Please note that not all viseme events raised will contain animations

rosedalerk commented 1 year ago

The SDK documentation indicates that each viseme event will have Animation frames. https://learn.microsoft.com/en-us/azure/cognitive-services/speech-service/how-to-speech-synthesis-viseme?tabs=3dblendshapes&pivots=programming-language-csharp

From the documentation: "Each viseme event includes a series of frames in the Animation SDK property."

In our application, we are facing the same issue, where most events return a viseme but empty blendshape data.

mattma1970 commented 7 months ago

I'm facing same issue using the python sdk for a streaming usecase.
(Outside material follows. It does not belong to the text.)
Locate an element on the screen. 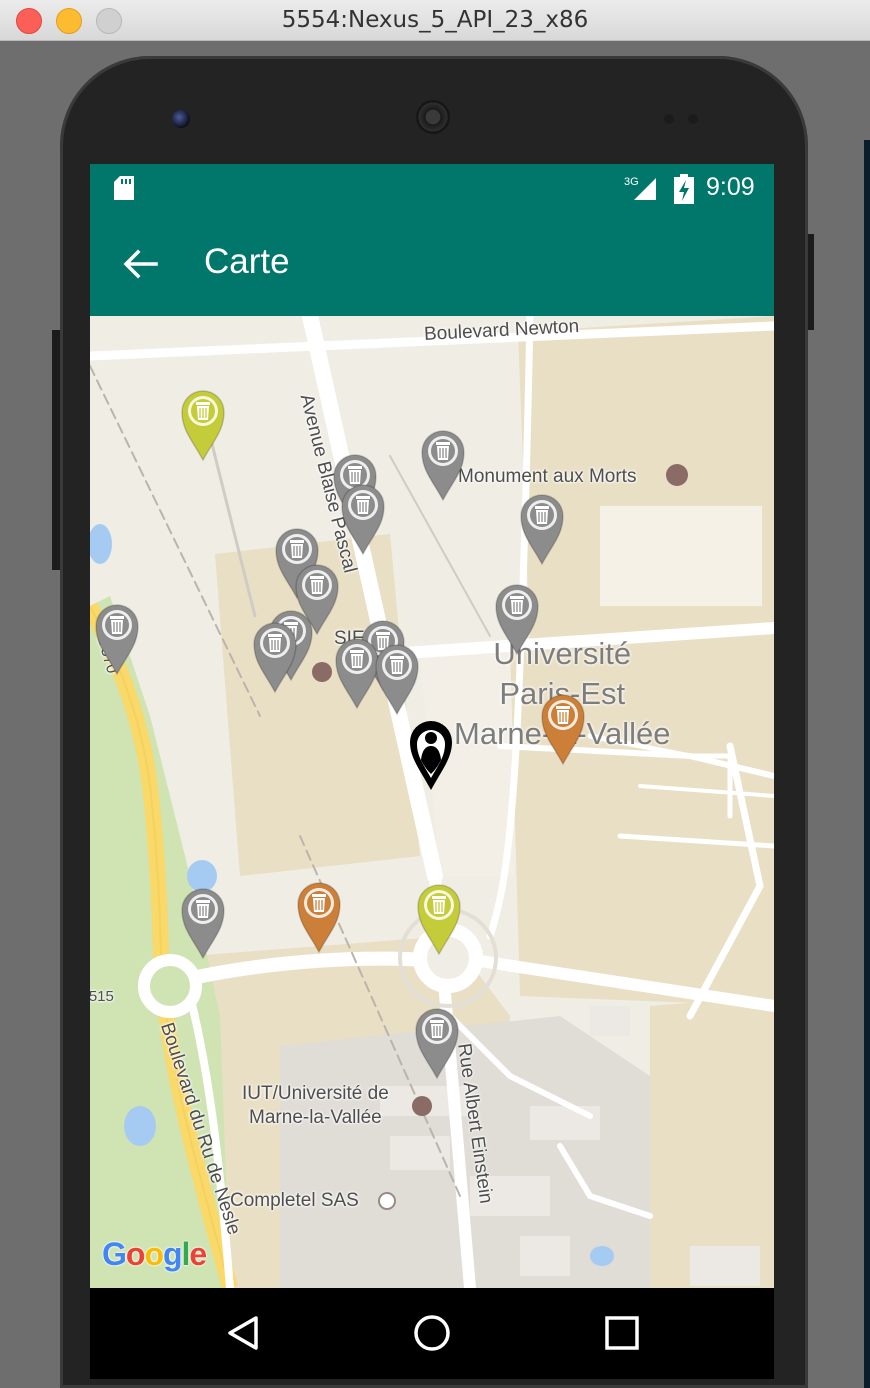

The visemes and the blendshapes are not in the same event objects. First the visemes for a chunk of audio are returned and then the visemerecieved callback is triggered multiple times with viseme=0 and audio_offset =0 for each event but with the animation json string for some number of frames returned each time. This appears to be by design but it also doubles the time to get the data back to start playing audio and rendering.

Is this the way its intended to work?